Au sein de nombreux contrats de travail, l’employeur prévoit une clause de non-concurrence. Cette clause interdit d’aller exercer des fonctions similaires à celles de son ancien emploi, après la rupture du contrat de travail, chez un concurrent. Bien souvent, ces clauses ne sont pas adaptées à la réalité de la fonction exercée dans l’entreprise. De plus, elles sont généralement rédigées en des termes trop imprécis pour être reconnues comme étant valides en vertu du droit du travail.
A quoi sert une clause de non-concurrence abusive insérée dans un contrat de travail ? Quelles sont les conditions à respecter pour qu’elle soit valablement rédigée conformément au droit ? Quelles sont les obligations de l’employeur ? Comment contester une clause de non concurrence en vertu du Code du travail ? On vous explique tout ce qu’il faut savoir sur la clause de non concurrence abusive.
A quoi sert une clause de non concurrence dans un contrat de travail ?

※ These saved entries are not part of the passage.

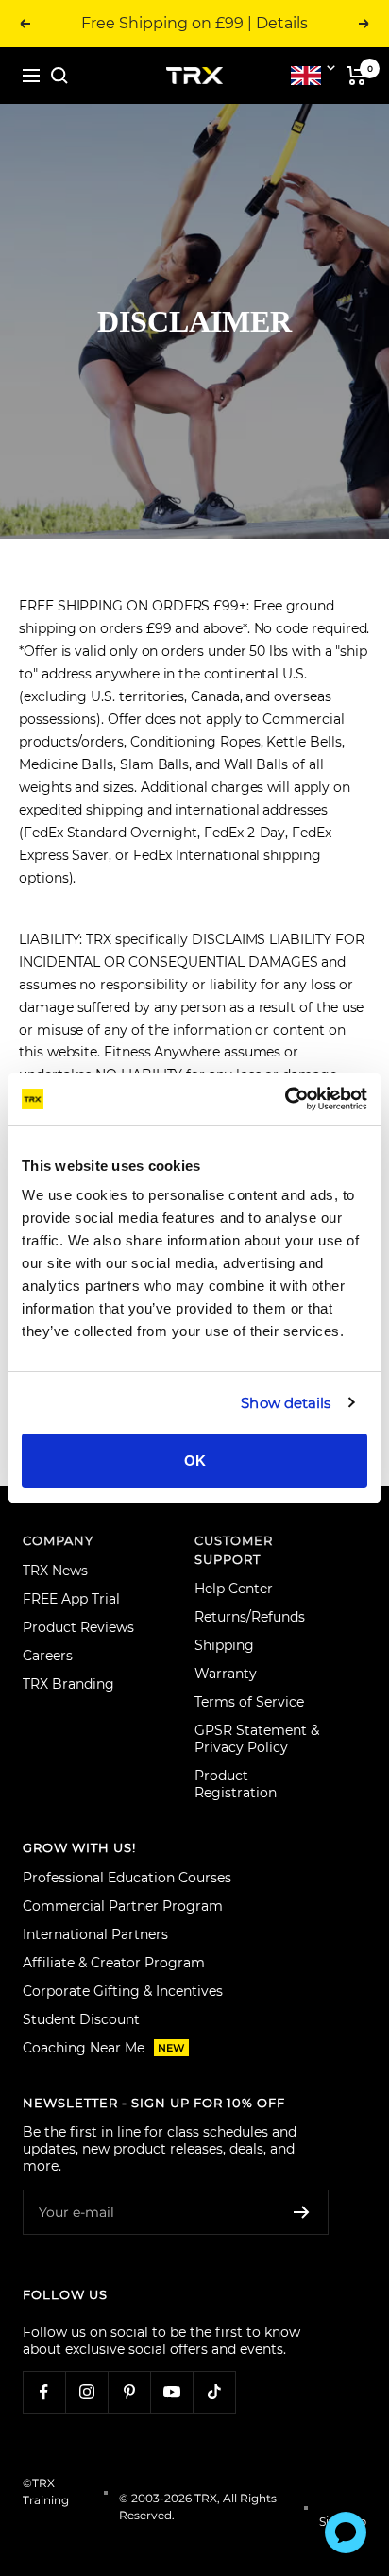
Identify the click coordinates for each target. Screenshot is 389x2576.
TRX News (55, 1570)
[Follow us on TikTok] (214, 2392)
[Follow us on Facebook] (44, 2392)
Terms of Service (249, 1701)
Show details (285, 1403)
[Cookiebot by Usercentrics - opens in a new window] (284, 1099)
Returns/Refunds (249, 1616)
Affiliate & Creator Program (114, 1962)
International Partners (95, 1934)
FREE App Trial (71, 1598)
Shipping (224, 1645)
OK (195, 1460)
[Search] (59, 75)
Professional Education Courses (127, 1877)
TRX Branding (68, 1683)
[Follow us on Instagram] (86, 2392)
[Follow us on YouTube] (171, 2392)
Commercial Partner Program (123, 1906)
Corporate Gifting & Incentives (123, 1991)
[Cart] (356, 75)
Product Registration (235, 1784)
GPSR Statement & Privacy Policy (256, 1739)
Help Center (233, 1588)
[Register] (302, 2212)
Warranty (225, 1673)
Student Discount (81, 2019)
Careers (48, 1655)
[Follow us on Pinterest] (129, 2392)
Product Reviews (78, 1627)
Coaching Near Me (104, 2047)
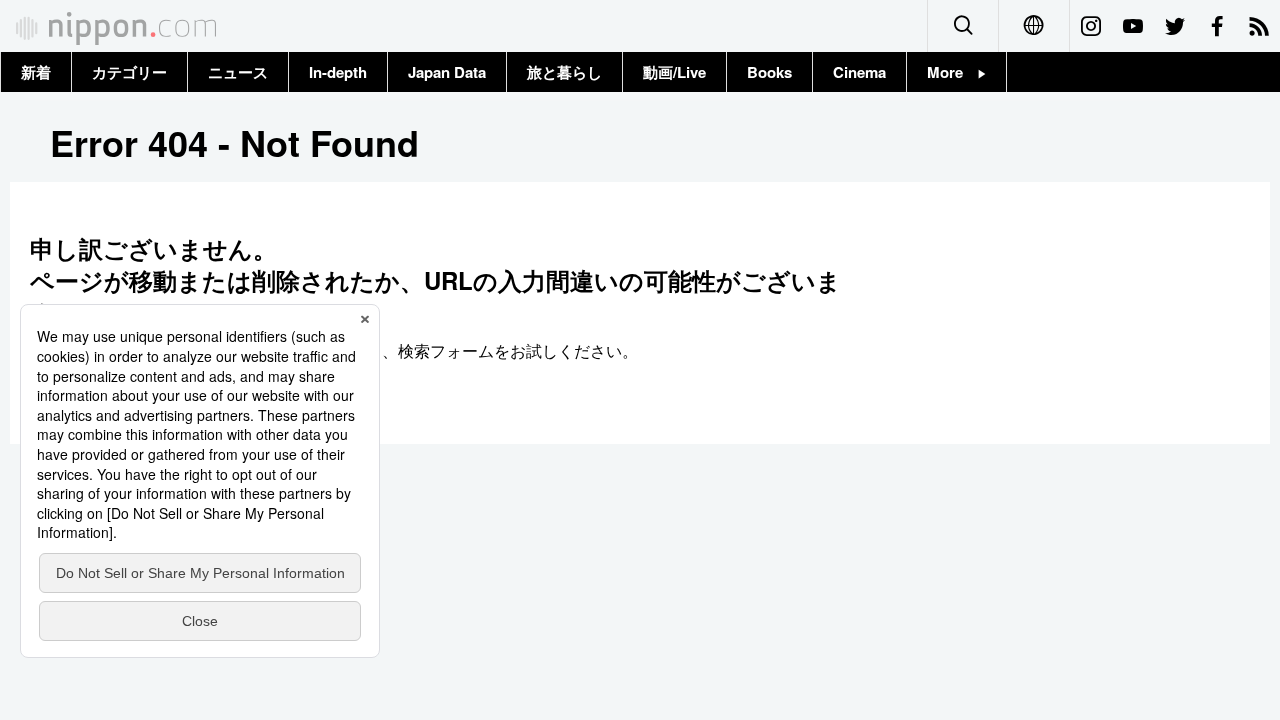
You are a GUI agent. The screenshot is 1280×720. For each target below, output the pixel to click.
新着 (36, 72)
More (952, 72)
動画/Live (674, 72)
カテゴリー (129, 72)
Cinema (859, 72)
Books (769, 72)
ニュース (238, 72)
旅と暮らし (564, 72)
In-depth (338, 72)
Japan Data (447, 72)
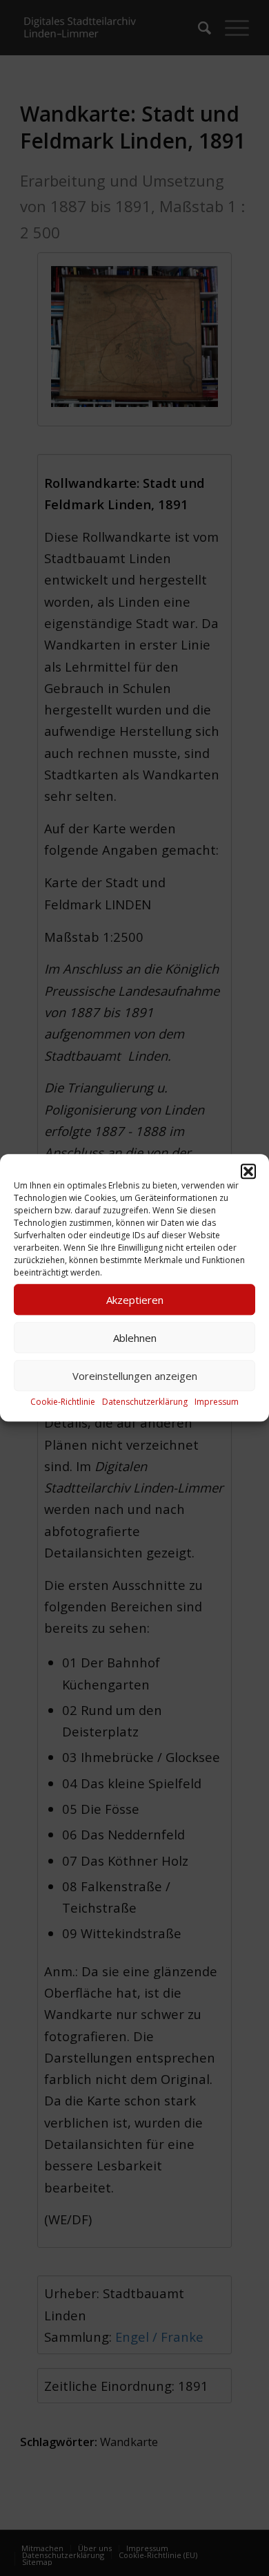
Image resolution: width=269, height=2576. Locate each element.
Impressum (217, 1402)
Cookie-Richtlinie (62, 1402)
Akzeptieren (134, 1300)
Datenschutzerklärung (145, 1402)
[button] (248, 1171)
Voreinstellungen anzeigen (134, 1376)
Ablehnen (135, 1338)
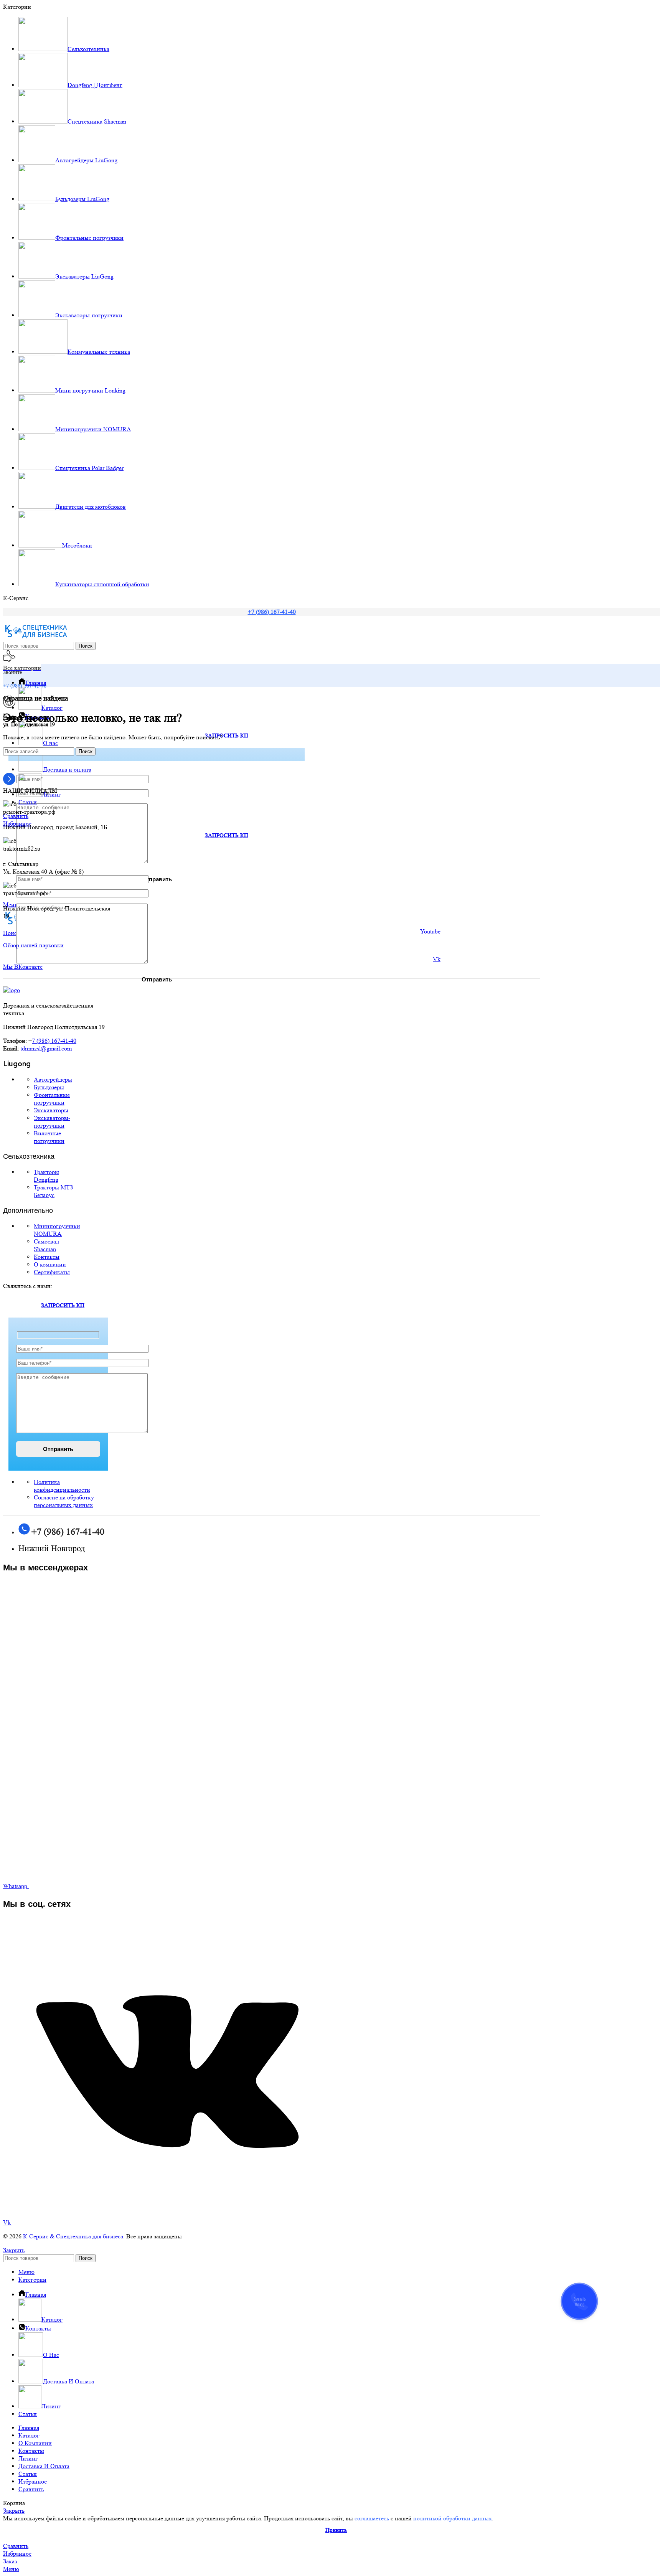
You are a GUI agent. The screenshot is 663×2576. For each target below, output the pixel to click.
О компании (50, 1264)
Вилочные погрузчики (49, 1137)
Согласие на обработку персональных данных (64, 1501)
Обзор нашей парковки (33, 945)
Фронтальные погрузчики (52, 1098)
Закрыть (14, 2250)
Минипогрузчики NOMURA (57, 1229)
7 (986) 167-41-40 (54, 1040)
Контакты (46, 1256)
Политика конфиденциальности (62, 1485)
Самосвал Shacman (46, 1245)
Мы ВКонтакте (23, 966)
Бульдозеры (49, 1087)
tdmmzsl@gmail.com (46, 1048)
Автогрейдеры (53, 1079)
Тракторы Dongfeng (46, 1175)
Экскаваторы (51, 1110)
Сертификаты (52, 1272)
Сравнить (31, 2489)
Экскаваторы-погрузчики (52, 1121)
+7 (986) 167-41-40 (272, 611)
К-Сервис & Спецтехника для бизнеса (73, 2236)
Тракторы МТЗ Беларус (53, 1191)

Une clause de non-concurrence peut être prévue dans un contrat de travail par l’employeur. Cela signifie que, après la rupture de son contrat de travail, le salarié a pour interdiction d’exercer une activité dans une autre société qui porterait préjudice à son ancien employeur. Cette clause vient ainsi limiter la liberté du salarié, après la rupture du contrat de travail, d’exercer une fonction équivalente chez un concurrent ou en indépendant.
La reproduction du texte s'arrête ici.